◆ Entries provided
- - - - - - -

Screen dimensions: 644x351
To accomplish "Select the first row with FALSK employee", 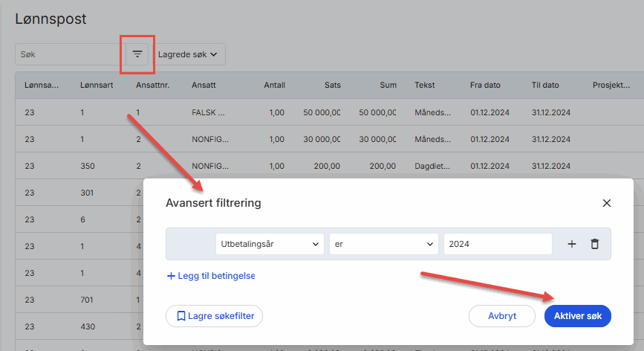I will tap(208, 112).
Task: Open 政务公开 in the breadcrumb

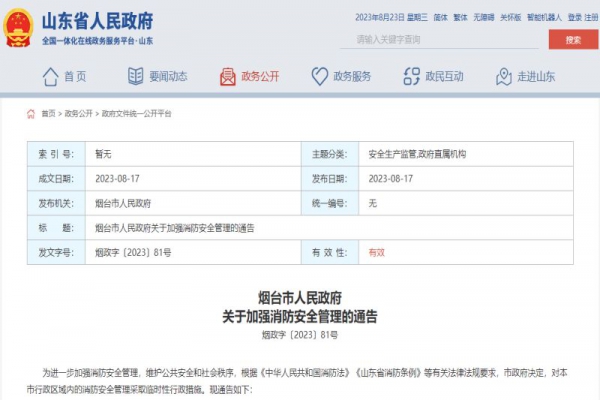Action: pos(78,114)
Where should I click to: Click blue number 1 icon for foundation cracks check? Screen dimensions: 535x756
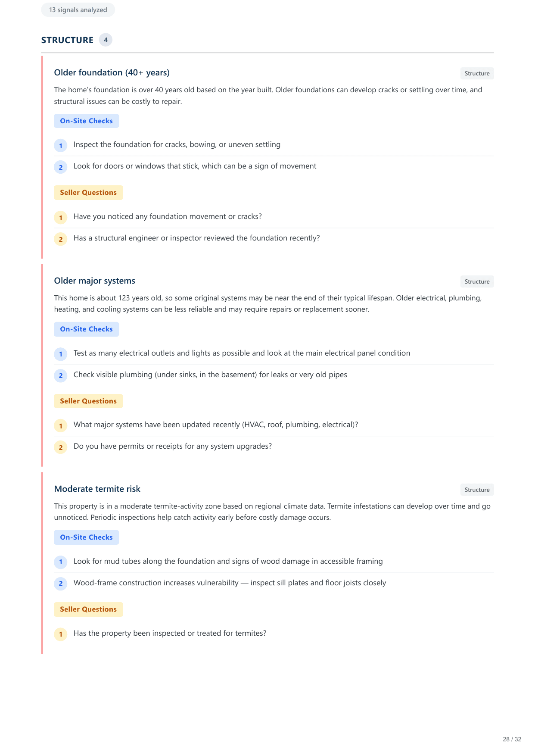tap(61, 146)
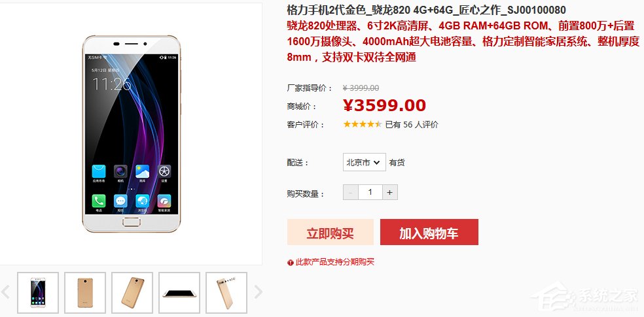This screenshot has height=317, width=644.
Task: Click the 加入购物车 add to cart button
Action: [x=429, y=232]
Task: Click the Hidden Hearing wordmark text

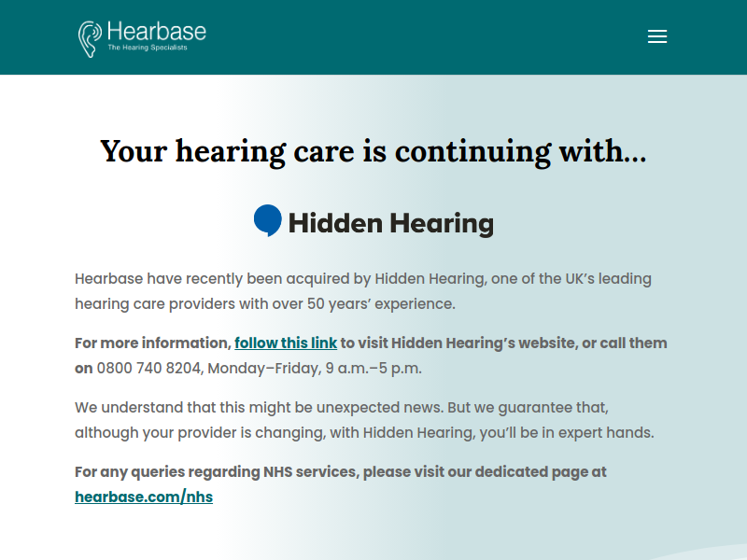Action: 391,223
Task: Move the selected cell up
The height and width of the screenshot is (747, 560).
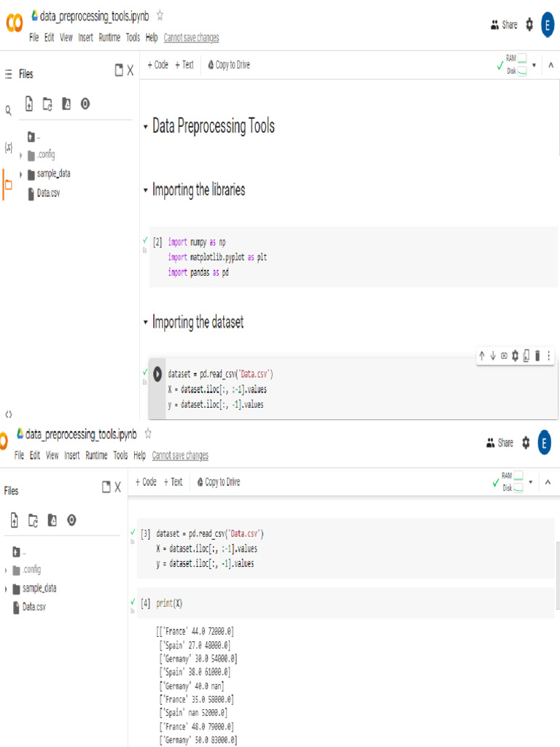Action: (482, 356)
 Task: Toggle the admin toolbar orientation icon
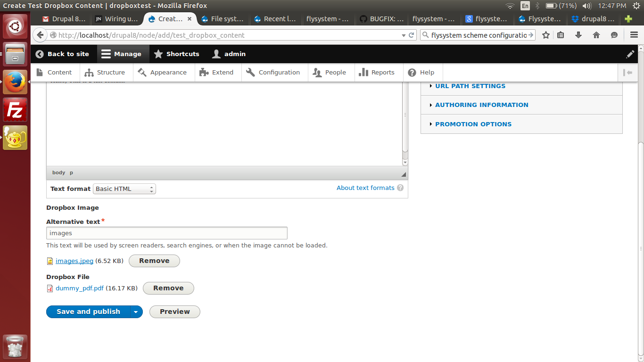[x=629, y=72]
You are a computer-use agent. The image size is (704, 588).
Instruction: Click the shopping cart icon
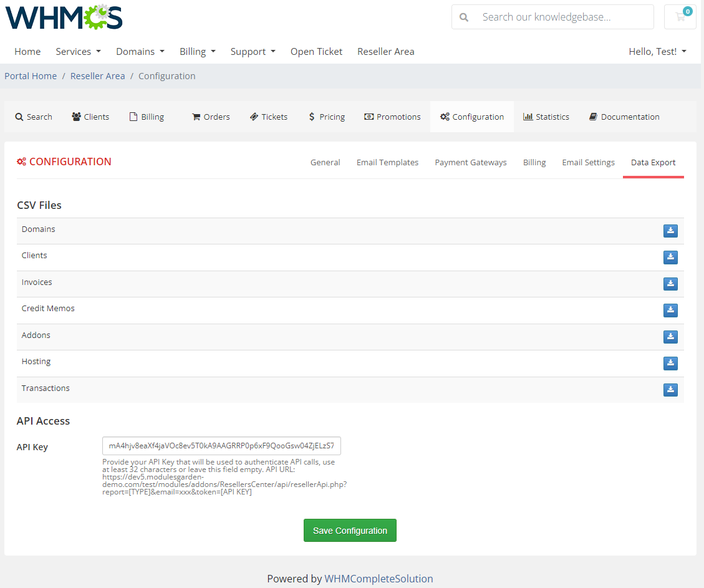(x=680, y=17)
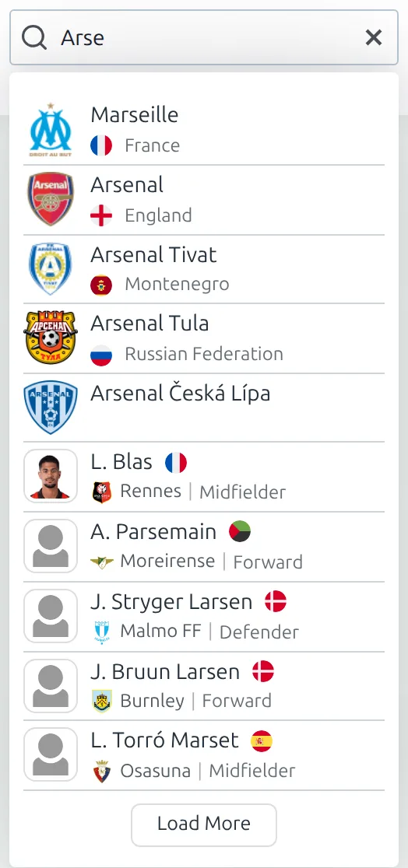Click the Russian Federation flag icon
This screenshot has height=868, width=408.
(x=101, y=355)
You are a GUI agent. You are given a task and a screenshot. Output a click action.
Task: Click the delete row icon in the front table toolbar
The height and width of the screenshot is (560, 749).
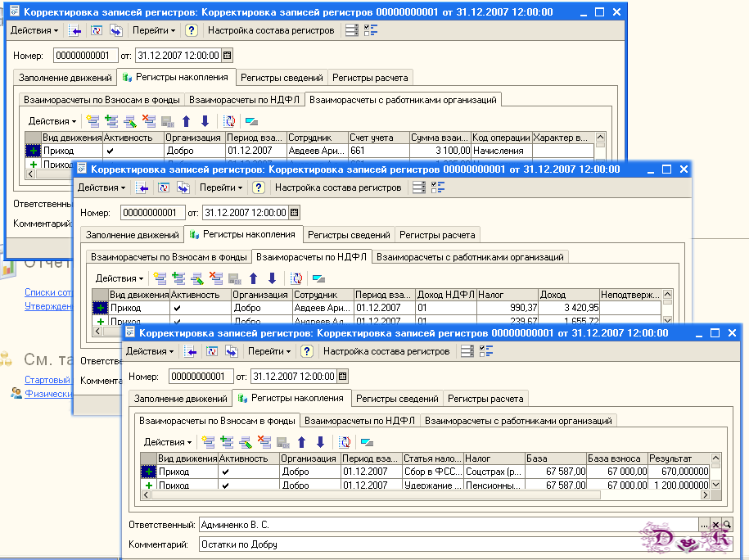coord(264,442)
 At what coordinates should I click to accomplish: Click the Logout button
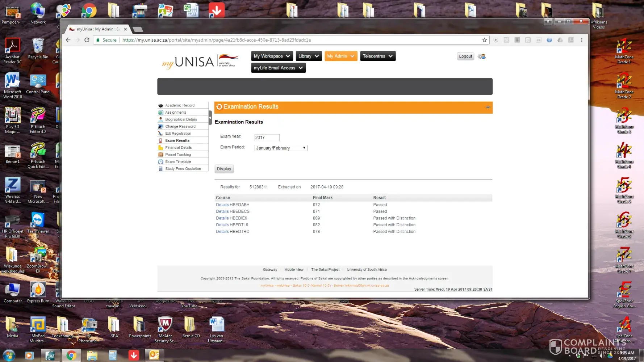465,56
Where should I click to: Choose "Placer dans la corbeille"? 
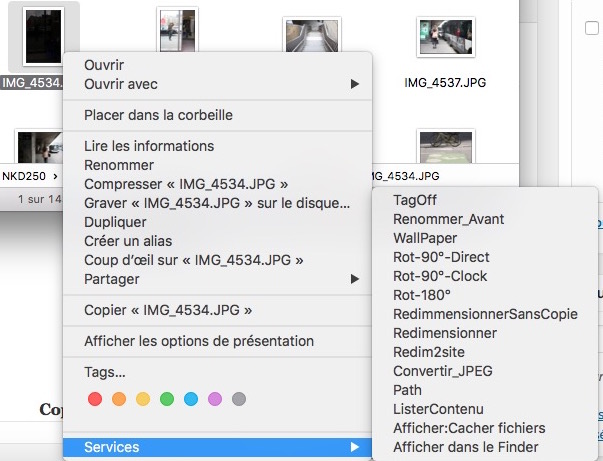point(158,115)
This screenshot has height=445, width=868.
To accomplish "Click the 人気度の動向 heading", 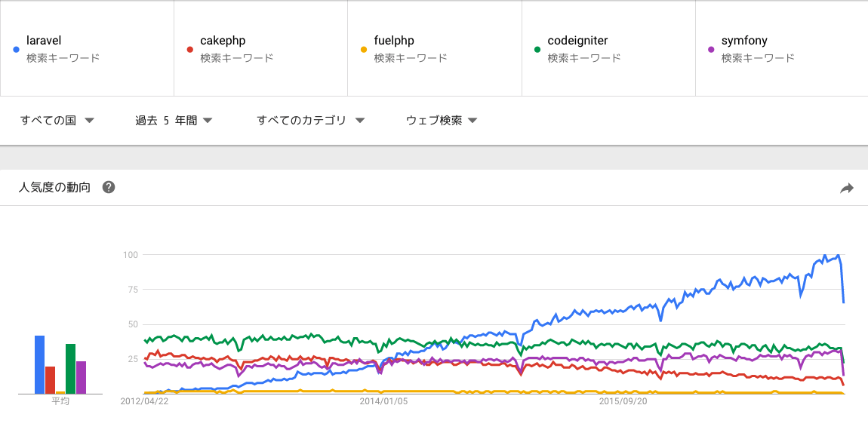I will pyautogui.click(x=54, y=187).
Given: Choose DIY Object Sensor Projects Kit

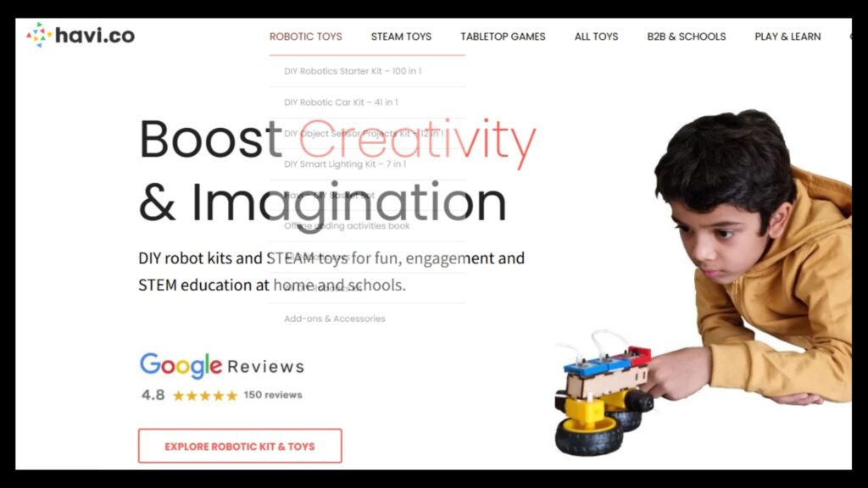Looking at the screenshot, I should 364,133.
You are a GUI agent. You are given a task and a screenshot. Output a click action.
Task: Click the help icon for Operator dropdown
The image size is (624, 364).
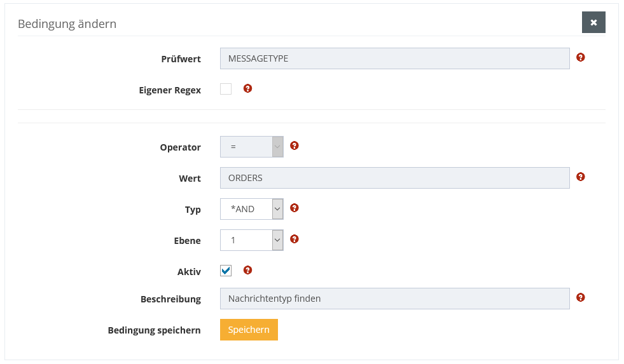[294, 145]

- - - - - - -

◆ Required work
Leave out the pictures, and extract exactly the lines from the one with "Task: Click the help" through the end of the records, both ends included.

◆ Solution for this problem
Task: Click the help icon for Operator dropdown
The image size is (624, 364).
[294, 145]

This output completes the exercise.